• Exercise brief: Reproduce each of the records below word for word, but leave out the pictures.

★ ★ ★ ★ ★

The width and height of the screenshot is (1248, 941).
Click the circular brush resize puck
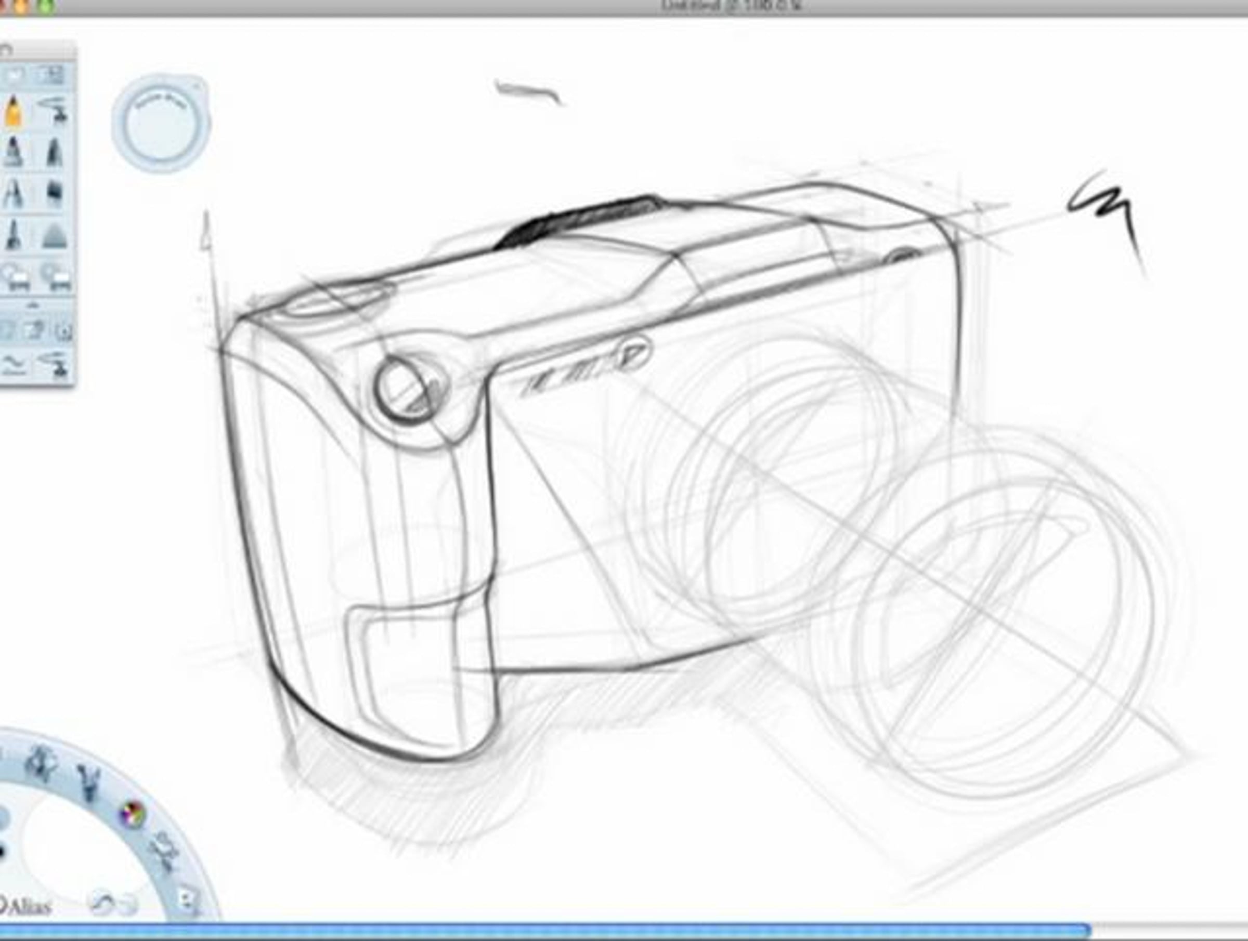point(161,123)
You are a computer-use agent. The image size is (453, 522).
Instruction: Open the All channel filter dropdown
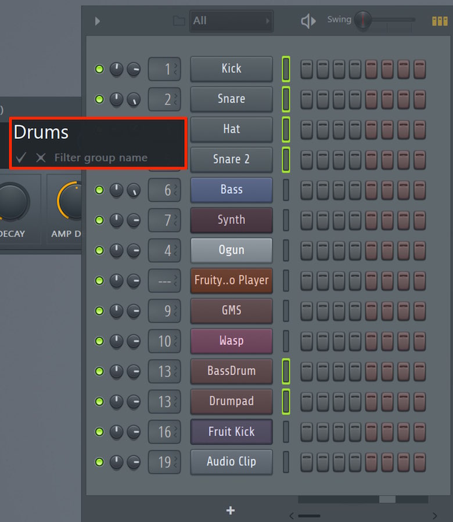click(x=231, y=21)
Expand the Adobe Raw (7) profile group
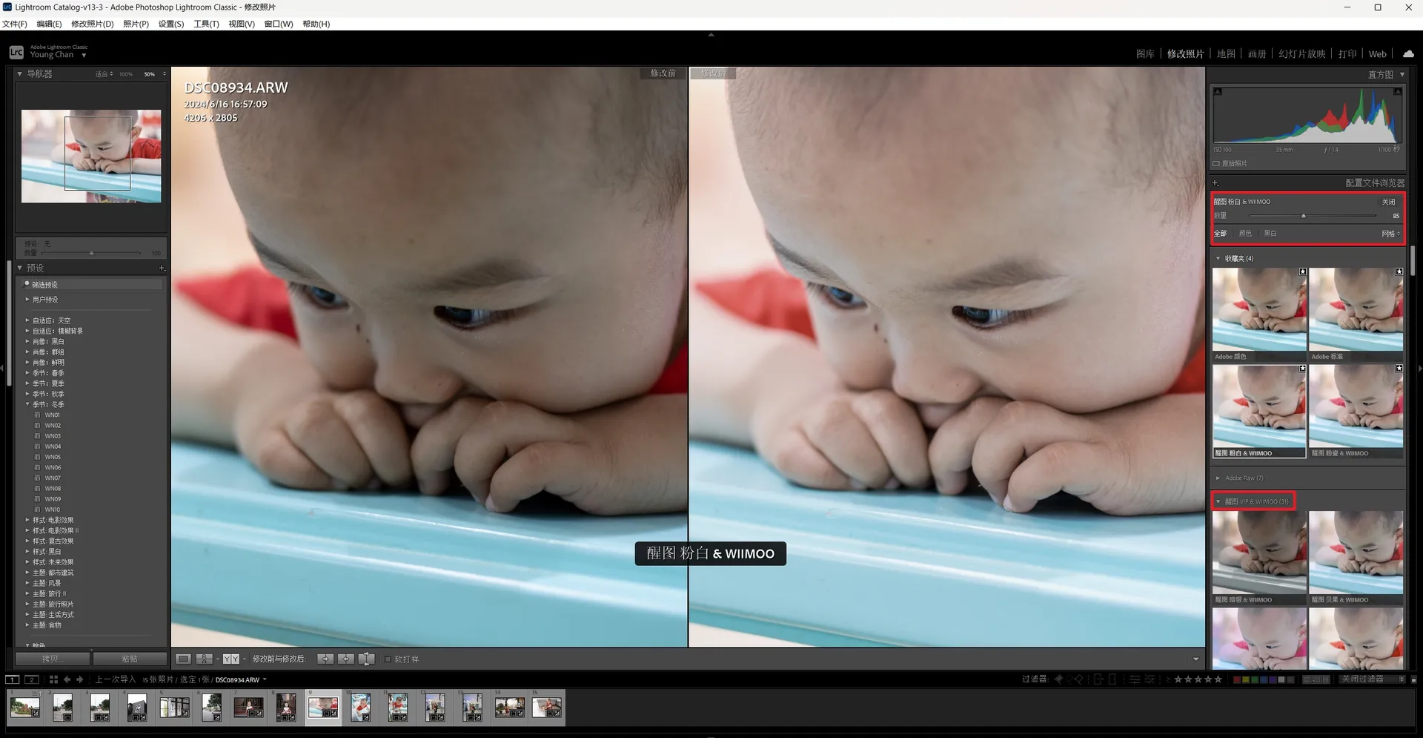Image resolution: width=1423 pixels, height=738 pixels. click(x=1218, y=478)
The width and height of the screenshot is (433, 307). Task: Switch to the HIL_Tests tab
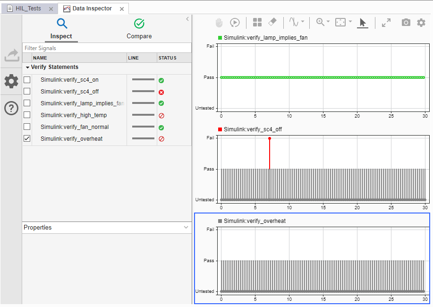[x=27, y=9]
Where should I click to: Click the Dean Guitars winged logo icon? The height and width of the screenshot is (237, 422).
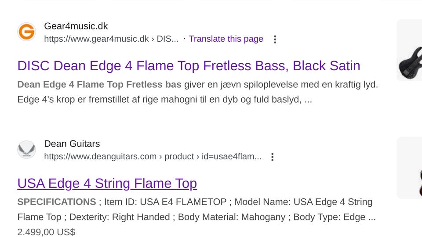coord(26,150)
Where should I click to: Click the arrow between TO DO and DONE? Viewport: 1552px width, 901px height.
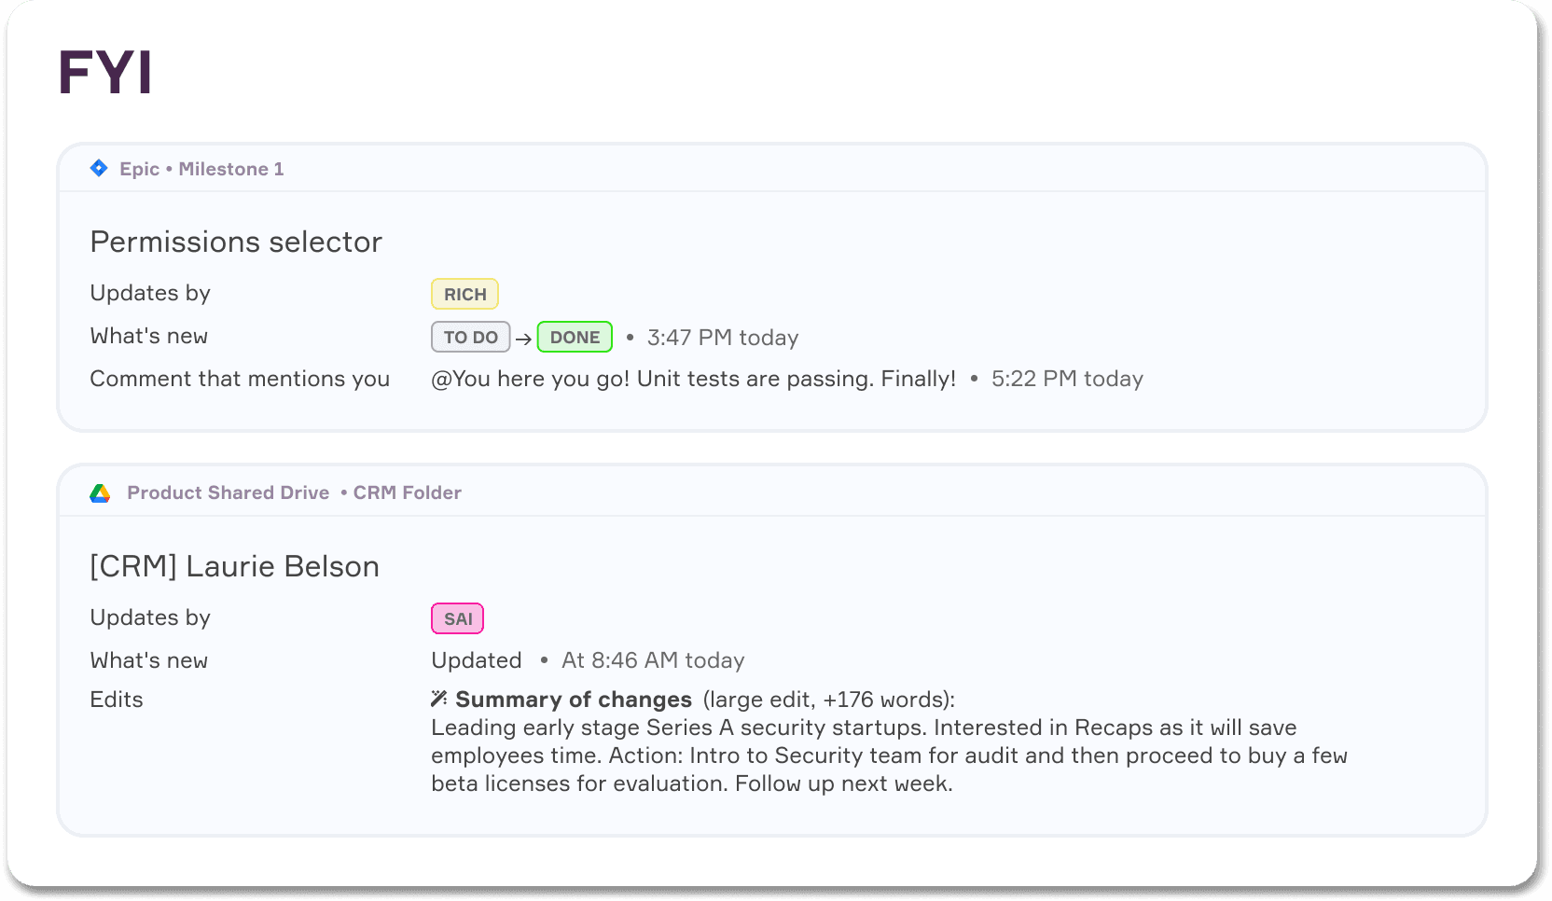click(523, 339)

★ ★ ★ ★ ★

• Exercise answer:
The width and height of the screenshot is (1248, 941).
Click the circular brush resize puck
point(161,123)
You are a computer-use agent. The image size is (453, 522).
Instruction: Open the All channel filter dropdown
click(x=231, y=21)
Expand the Adobe Raw (7) profile group
Image resolution: width=1423 pixels, height=738 pixels. click(x=1218, y=478)
The width and height of the screenshot is (433, 307). Task: Switch to the HIL_Tests tab
[x=27, y=9]
Where should I click to: Click the Dean Guitars winged logo icon? The height and width of the screenshot is (237, 422).
coord(26,150)
Where should I click to: Click the arrow between TO DO and DONE? Viewport: 1552px width, 901px height.
click(523, 339)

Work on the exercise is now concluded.